- **What you need to do**:
Without the pictures, set down exactly the lines from the one that contains "Task: Click the" to the end of the entries, both included, and nothing besides.

───

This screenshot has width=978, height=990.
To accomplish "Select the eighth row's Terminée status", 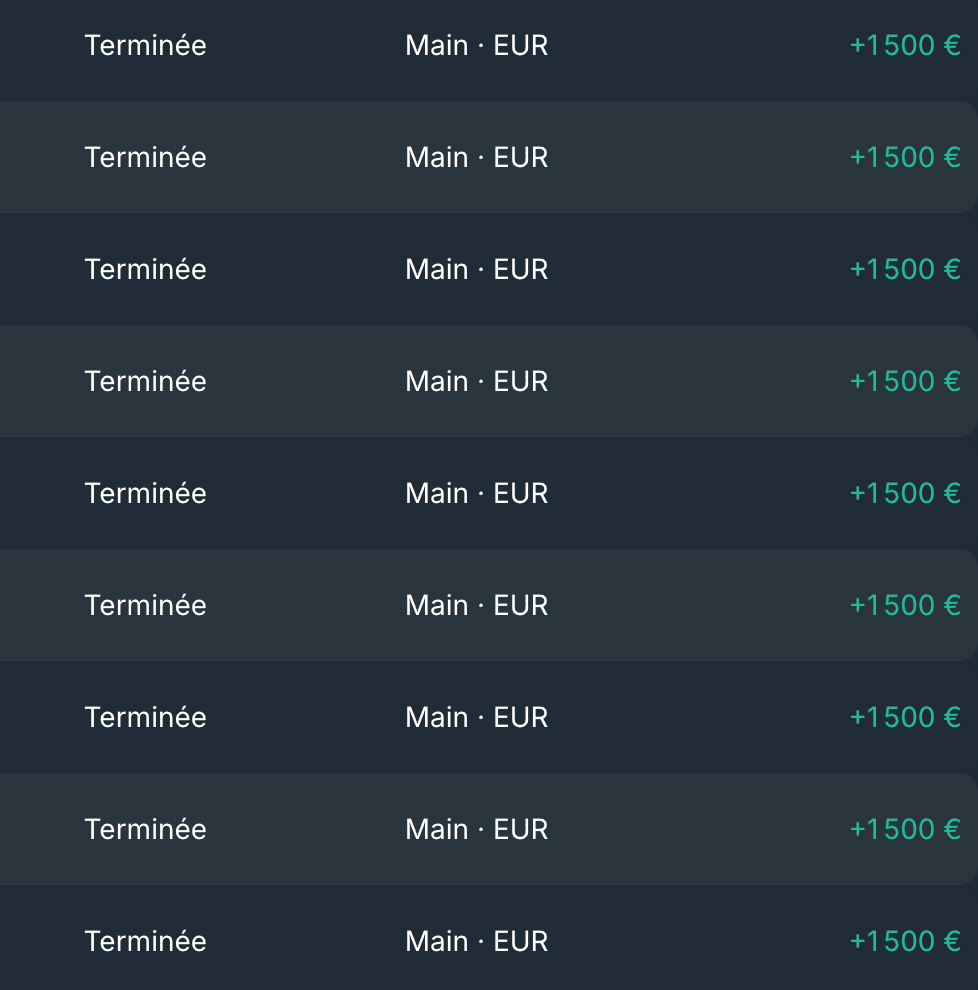I will (146, 829).
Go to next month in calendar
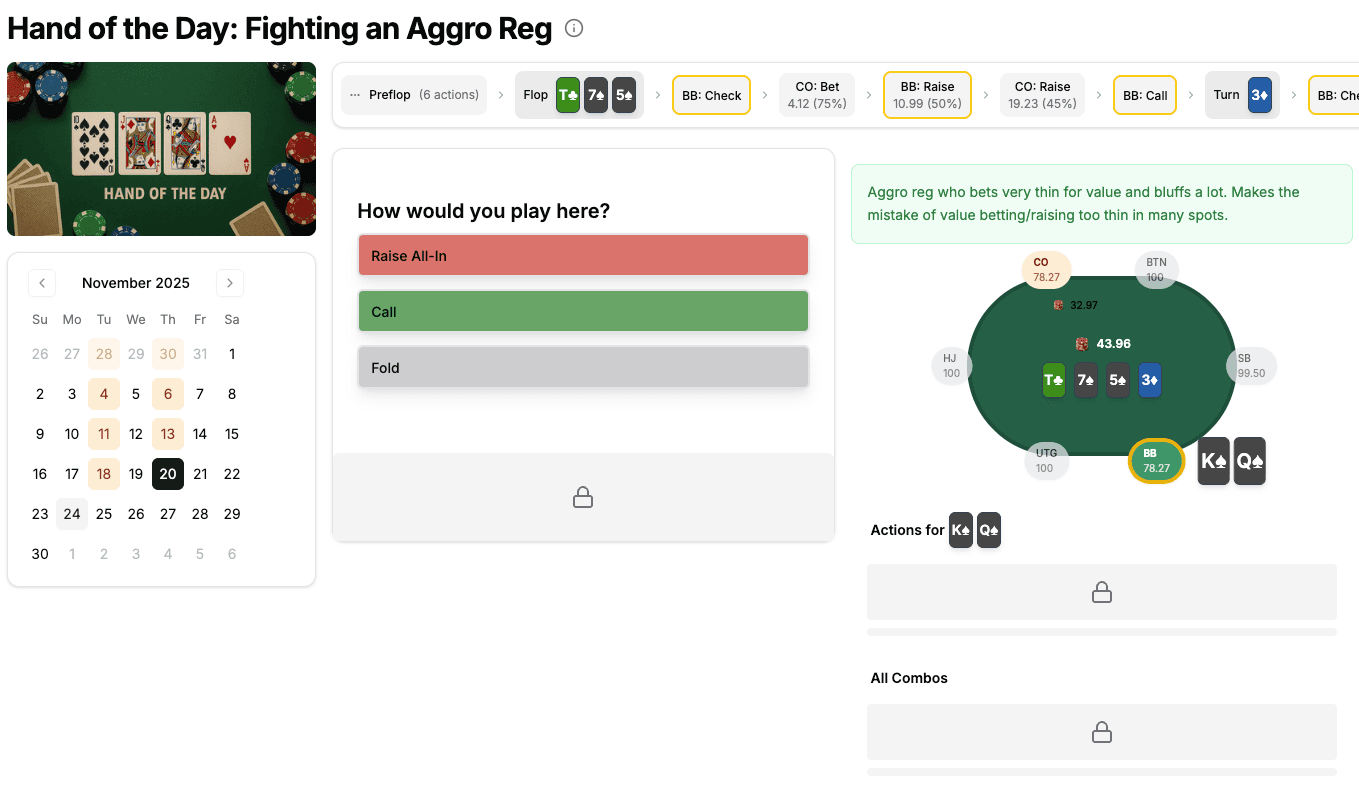This screenshot has height=801, width=1359. coord(230,283)
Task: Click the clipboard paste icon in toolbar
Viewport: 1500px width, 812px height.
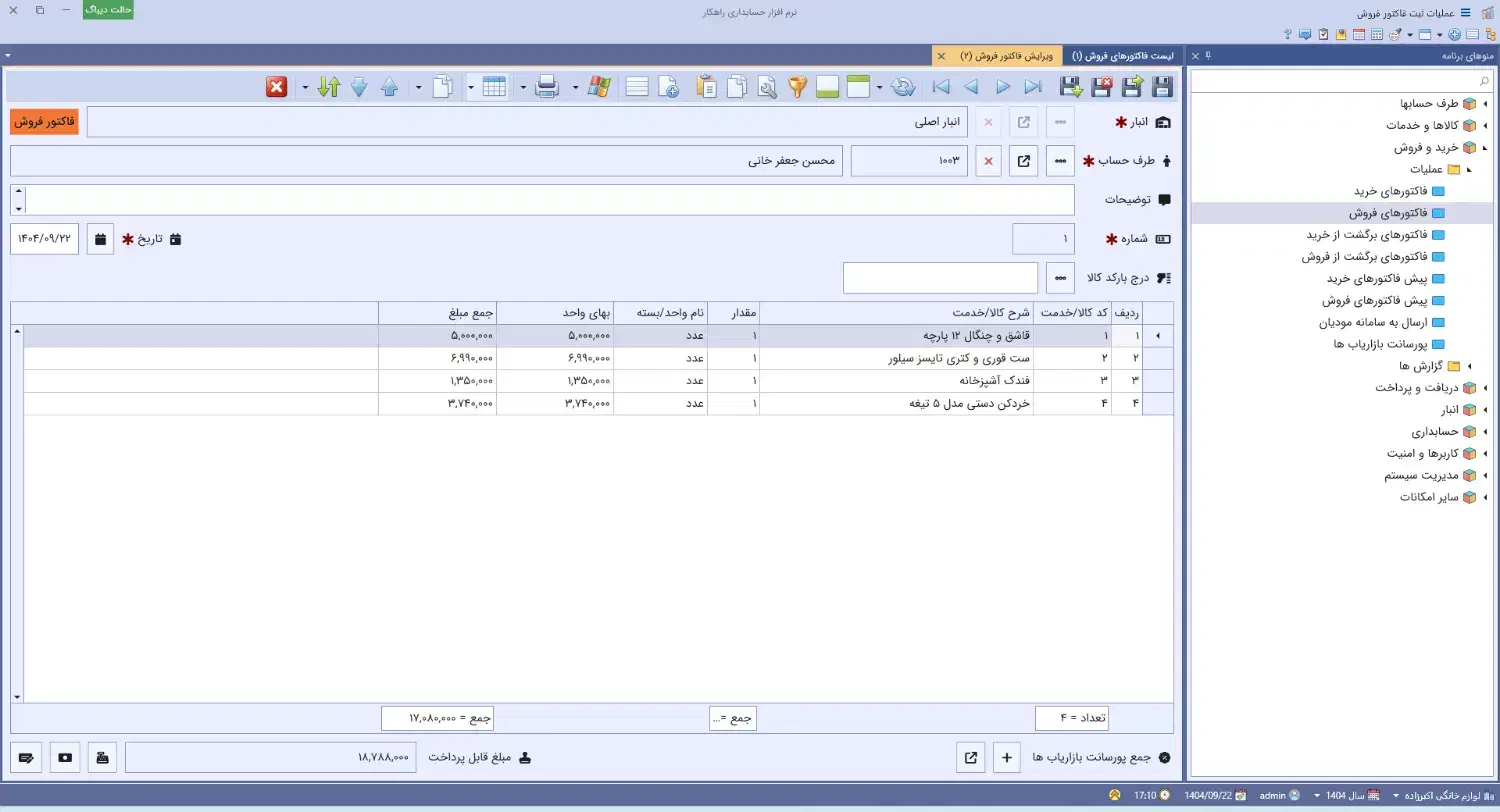Action: [x=706, y=87]
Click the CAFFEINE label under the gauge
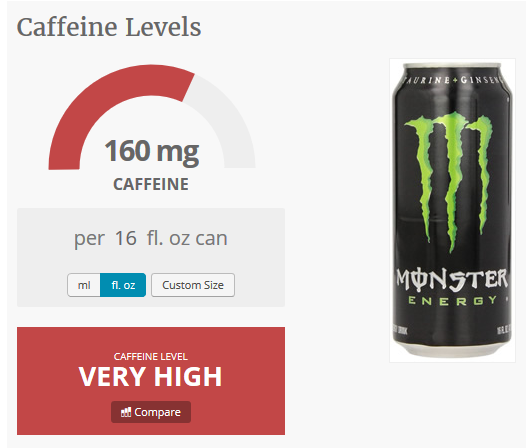The width and height of the screenshot is (526, 448). 151,184
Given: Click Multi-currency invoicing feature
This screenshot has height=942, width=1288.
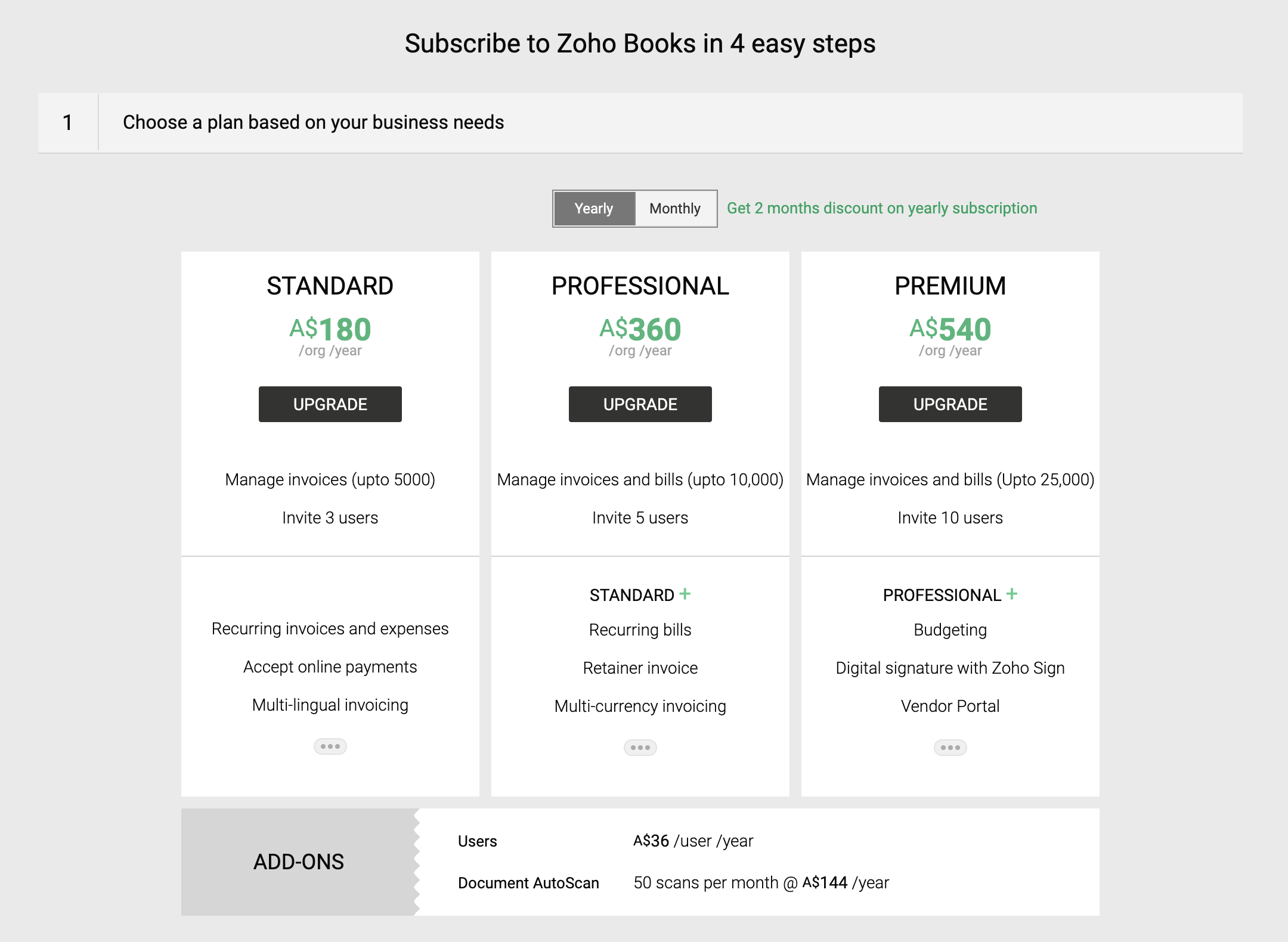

───

- **Final answer**:
Task: Click the clipboard paste icon in toolbar
Viewport: 1500px width, 812px height.
Action: [x=706, y=87]
Click the CAFFEINE label under the gauge
The width and height of the screenshot is (526, 448). 151,184
Given: Click Multi-currency invoicing feature
This screenshot has height=942, width=1288.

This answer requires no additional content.